In some cases, a Settlement Agreement may be only partially invalidated. This means that other parts of the Agreement remain valid (Article 8).
Enforcement of Settlement Agreements
The People’s Court requires a party seeking enforcement of a Settlement Agreement to prove the validity of the Settlement Agreement against objections raised by the party resisting enforcement. If a party uses the Settlement Agreement as a defence in civil actions, it has to produce the Settlement Agreement (Article 3).
Execution of Settlement Agreements
A party can execute Settlement Agreements involving monetary obligations at the People’s Court where the paying party resides or where his properties are situated (Article 10).

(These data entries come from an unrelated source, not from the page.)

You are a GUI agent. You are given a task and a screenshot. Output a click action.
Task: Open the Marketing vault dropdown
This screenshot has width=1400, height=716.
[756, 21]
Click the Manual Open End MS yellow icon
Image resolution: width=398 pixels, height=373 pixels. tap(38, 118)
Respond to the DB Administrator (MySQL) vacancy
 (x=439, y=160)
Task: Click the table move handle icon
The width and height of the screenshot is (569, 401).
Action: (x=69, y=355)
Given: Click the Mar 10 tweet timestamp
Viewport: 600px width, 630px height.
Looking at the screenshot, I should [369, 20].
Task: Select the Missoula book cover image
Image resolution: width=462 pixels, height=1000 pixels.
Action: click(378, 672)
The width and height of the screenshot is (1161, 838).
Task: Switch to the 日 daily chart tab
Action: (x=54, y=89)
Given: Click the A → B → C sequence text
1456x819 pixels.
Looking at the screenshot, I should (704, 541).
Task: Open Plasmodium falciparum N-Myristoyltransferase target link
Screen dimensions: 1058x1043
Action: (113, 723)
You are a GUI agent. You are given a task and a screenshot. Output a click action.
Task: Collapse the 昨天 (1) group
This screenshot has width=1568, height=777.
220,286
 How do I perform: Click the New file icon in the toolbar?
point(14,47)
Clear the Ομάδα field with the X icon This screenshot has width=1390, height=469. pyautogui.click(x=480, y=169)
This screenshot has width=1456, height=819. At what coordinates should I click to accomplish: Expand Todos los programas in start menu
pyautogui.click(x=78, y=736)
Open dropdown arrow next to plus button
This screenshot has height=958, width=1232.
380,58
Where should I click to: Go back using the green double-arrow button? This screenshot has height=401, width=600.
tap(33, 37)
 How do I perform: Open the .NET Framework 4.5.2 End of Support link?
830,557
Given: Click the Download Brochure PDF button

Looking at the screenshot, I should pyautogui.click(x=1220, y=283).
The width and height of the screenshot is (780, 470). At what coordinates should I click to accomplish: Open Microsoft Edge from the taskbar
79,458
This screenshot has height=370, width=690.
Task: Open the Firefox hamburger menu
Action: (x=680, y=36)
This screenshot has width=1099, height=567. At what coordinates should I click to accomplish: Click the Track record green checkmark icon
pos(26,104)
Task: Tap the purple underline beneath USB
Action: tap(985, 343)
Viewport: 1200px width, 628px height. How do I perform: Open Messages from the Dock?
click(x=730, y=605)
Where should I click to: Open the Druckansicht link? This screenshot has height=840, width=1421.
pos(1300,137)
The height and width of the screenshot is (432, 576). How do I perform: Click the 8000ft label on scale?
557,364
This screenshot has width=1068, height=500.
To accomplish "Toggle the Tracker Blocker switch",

Variation or Revocation of Settlement Agreements
A party applying for variation or revocation of a Settlement Agreement has the burden of proof (Article 3). If a party only applies for a variation, the People’s Court cannot revoke the Settlement Agreement (Article 6).
The grounds for applying for variation or revocation of Settlement Agreements include:
- where the Settlement Agreement is concluded based on serious misunderstanding, or
- where it is concluded unfairly.
Further, where one party (the guilty party) exerts pressure or defrauds the other party (the innocent party) so that the innocent party executes the Settlement Agreement against its true intention, the innocent party may apply to the People’s Court for variation or revocation of the Settlement Agreement (Article 6).
The right to apply for revocation expires one year after the party entitled to apply for revocation knows or ought to have known of the existence of the right to apply (Article 7).
The limitation period for bringing an action on a Settlement Agreement is two years (Article 9 adopting the limitation period pursuant to Article 135 of the General Principles of Civil Law of the PRC).
Further, it is also provided that the limitation period for bringing an action on any cause will be suspended during mediation of the disputes by the People’s Mediation Commission and will be resumed upon the revocation or invalidation of the Settlement Agreement.
Although the Provisions published by the Supreme People’s Court do not apply to disputes involving international companies, they do provide further evidence of the extensive reform that is taking place in China’s legal system to make it more transparent, consistent and fair. The Provisions, together with the recent changes in the legal requirements for Chinese judges’ professional standards under the 2001 amendments to China’s 1995 Law Governing Judges, show that Supreme Court President Xiao Yang is serious in his attempts to bring China’s legal system into line with its WTO commitments.